To enable it to safely navigate the heartland, Xavier is fitted with sensors so it can avoid both stationary and dynamic obstacles, such as pedestrians and vehicles, along its pre-configured patrol route.

In Toa Payoh, the robots will be deployed along two routes, each 1km to 1.5km long, every day except Saturday, from 8am to 10am, noon to 2pm and 5pm to 7pm.

Officers at the command and control centre can monitor and control multiple robots simultaneously.

The officers can also respond to any incidents remotely through Xavier's two-way intercom.

Other autonomous robots in use here

An autonomous robot named Xavier made its debut in Toa Payoh on Sept 5 as part of a three-week trial to detect "undesirable social behaviour", such as illegal hawking, inconsiderate bicycle parking and smoking in prohibited areas. While it is the first such robot to be used in the heartland, other autonomous robots have been deployed or trialled in Singapore.

1. Matar

Xavier's older cousin, Matar (Multi-purpose All-Terrain Autonomous Robot), has been deployed at major events, such as the 2019 National Day Parade, and the Marina Bay Countdown and Chingay last year.

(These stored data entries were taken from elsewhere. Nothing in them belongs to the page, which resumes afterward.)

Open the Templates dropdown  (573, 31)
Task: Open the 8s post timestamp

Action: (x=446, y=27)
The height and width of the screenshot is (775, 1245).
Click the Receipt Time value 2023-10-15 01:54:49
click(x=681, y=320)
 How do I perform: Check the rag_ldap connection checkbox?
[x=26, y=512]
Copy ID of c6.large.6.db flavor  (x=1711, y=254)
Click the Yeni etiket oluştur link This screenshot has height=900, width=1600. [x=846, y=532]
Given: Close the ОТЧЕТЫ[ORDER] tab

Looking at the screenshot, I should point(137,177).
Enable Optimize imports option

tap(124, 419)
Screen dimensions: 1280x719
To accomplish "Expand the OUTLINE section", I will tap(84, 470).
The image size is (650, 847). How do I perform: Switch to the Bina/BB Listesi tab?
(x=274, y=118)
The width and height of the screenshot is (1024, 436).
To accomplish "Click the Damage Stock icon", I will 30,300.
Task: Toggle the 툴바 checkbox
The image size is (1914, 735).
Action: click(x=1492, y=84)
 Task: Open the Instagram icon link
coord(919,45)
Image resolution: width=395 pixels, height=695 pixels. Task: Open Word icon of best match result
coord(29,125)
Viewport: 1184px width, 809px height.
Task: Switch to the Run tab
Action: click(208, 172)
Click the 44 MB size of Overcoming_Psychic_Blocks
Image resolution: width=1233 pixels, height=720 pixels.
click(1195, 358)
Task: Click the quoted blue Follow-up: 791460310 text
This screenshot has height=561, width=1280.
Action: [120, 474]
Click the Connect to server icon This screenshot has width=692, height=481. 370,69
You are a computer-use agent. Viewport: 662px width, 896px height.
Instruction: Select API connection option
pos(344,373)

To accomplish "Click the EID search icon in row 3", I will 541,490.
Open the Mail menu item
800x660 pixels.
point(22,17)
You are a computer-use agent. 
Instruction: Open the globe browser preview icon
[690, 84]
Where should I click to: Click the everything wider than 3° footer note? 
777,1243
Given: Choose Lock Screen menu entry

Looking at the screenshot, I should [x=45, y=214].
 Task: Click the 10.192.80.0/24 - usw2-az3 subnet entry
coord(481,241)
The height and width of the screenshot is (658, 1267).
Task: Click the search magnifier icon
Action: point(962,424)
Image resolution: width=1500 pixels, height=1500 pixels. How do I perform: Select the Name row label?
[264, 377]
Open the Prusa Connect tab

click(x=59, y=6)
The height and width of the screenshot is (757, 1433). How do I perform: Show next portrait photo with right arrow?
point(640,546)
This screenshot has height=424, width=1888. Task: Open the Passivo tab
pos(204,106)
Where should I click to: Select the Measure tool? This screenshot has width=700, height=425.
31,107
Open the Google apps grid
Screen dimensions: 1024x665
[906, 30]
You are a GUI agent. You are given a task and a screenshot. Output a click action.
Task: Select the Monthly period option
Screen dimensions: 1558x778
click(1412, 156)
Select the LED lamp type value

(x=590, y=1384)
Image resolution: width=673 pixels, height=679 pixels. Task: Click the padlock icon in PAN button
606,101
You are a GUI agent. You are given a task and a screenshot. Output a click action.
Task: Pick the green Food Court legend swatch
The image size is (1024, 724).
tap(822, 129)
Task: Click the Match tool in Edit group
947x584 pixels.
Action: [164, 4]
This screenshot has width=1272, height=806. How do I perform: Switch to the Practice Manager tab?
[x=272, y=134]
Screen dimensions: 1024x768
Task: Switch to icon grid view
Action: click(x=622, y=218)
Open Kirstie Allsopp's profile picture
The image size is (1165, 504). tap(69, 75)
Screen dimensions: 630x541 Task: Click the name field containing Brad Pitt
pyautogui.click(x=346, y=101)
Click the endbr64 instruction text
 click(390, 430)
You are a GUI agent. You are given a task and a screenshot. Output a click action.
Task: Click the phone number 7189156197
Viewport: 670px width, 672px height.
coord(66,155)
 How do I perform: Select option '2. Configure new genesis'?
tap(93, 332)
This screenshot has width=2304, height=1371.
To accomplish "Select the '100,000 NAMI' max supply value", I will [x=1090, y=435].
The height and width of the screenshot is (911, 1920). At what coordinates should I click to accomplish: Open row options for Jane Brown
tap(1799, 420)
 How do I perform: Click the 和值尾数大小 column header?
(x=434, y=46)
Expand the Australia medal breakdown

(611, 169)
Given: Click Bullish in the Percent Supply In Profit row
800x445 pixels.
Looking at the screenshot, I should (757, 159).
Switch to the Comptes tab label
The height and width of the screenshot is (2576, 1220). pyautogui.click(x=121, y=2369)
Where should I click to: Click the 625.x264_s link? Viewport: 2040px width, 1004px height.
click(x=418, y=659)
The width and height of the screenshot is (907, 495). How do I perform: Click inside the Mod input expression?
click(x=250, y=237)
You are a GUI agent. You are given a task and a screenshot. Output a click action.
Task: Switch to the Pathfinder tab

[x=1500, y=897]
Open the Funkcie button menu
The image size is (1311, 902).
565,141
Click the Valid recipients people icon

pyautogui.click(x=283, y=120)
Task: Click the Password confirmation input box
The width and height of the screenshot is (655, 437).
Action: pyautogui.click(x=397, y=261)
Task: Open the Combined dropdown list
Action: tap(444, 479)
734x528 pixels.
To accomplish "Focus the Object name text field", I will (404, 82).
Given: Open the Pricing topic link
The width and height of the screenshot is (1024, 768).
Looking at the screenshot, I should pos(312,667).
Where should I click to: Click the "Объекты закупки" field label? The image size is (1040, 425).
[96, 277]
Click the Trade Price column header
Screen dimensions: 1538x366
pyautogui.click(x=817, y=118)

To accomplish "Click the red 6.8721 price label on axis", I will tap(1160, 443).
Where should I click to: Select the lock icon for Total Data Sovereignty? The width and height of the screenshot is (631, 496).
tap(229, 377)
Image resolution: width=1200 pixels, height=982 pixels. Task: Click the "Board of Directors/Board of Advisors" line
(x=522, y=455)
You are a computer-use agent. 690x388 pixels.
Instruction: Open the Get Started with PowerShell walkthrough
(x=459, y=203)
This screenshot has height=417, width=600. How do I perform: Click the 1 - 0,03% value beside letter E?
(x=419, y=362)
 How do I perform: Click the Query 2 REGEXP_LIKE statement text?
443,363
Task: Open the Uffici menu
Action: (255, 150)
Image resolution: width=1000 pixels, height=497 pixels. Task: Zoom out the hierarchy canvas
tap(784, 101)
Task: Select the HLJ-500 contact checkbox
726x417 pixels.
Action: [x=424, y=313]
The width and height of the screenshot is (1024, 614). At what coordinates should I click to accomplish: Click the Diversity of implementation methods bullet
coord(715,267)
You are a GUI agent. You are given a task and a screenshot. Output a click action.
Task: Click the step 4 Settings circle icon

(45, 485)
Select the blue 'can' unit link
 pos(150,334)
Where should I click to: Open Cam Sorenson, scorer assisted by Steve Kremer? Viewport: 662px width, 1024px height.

This tireless "patrolman" was also used to enforce social distancing at a foreign worker dormitory and a government quarantine facility amid the pandemic last year.

2. O-R3

Originally used for surveillance, this robot was redeployed as a safe distancing ambassador during the circuit breaker period last year. Developed by local technology company Otsaw, O-R3 patrolled Bedok Reservoir daily in the mornings and evenings, broadcasting safe distancing messages.

3. Spot

Developed by American firm Boston Dynamic, the four-legged Spot was deployed over a 3km stretch in Bishan-Ang Mo Kio Park during a two-week trial in May last year. Its job? To broadcast a recorded message reminding park visitors to observe safe distancing measures. Spot also had cameras that allowed it to estimate the number of visitors in the park.

4. Swan

Since 2018, robotic swans have been gliding around reservoirs, monitoring water quality in real time. Called the New Smart Water Assessment Network, or NUSwan, they are designed to look like real swans and can access remote locations autonomously.